I only skimmed the methods of this paper, but these results are not plausible. For example, an SMD of 0.76, three quarters of an effect size, for remission of depression treating patients with celecoxib? Those are big effects that, if true, would be the kind clinicians should notice in uncontrolled clinical observations. I cannot imagine encouraging primary care physicinss to use celecoxib or omega-3 or minocycline or whatever in place of SSRIs or similar meds. These results need a large degree of verification before any change in practice can be recommended.
Interesting. There is, however, always the possibility of "confounding by indication." Anti-inflammatories are usually taken for painful conditions and pain is strongly associated with depression, so successfully treating the pain may reduce depression without a direct antidepressant effect for these agents.
Interesting if true.
We all want new treatments for depression. To fully assess the utility of anti-inflammatory drugs for depression, we would need to know more about the severity of depression in the trials. It would be ethically problematic to withhold standard treatment if prospective trial participants had more severe depression, suggesting these trials were in less depressed patients. Limitations of the small sample sizes for all tested agents and very short duration of trials were understated.
RCTs of empirical treatment on mechanistic lines for the treatment of the symptom of depression. The basis for these trials was presumably because some depressed patients have raised levels of inflammatory markers. What about the majority of depressed patients who don’t have raised inflammatory markers? I cannot see that this study will be of the slightest value in treating a depressed patient sitting in front of you.

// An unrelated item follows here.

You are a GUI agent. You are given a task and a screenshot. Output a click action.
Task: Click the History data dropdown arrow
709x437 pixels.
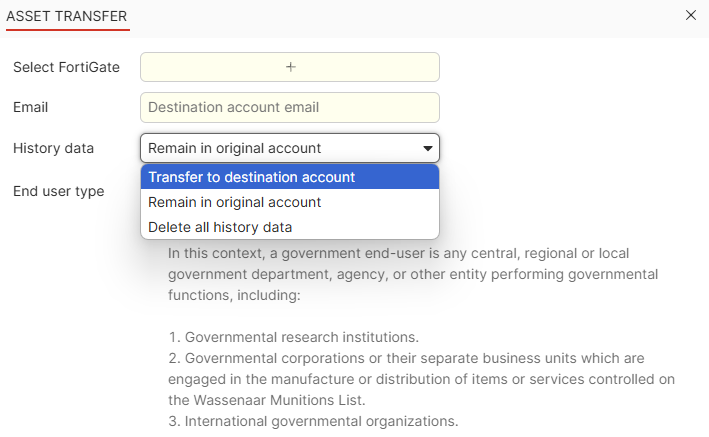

Some patients with depressive disorders have high blood inflammatory markers, like high CRP. It happens also with melancholic depression. I think they might get benefits from NSAIDs in the short term, but we cannot generalize these results for all types of depression. This way the generic concept of MDD used in these studies is not helpful. Depression has more than 8 clinical types of various presentations. As a psychiatrist, I think to use NSAIDS when seeing inflammatory markers or pain in my patients, but not in all patients.
The response and remission rates actually *favored* placebo, not anti-inflammatories. Only symptom severity was reduced (slighty). This implies that the effects are quite small and not clinically significant for most.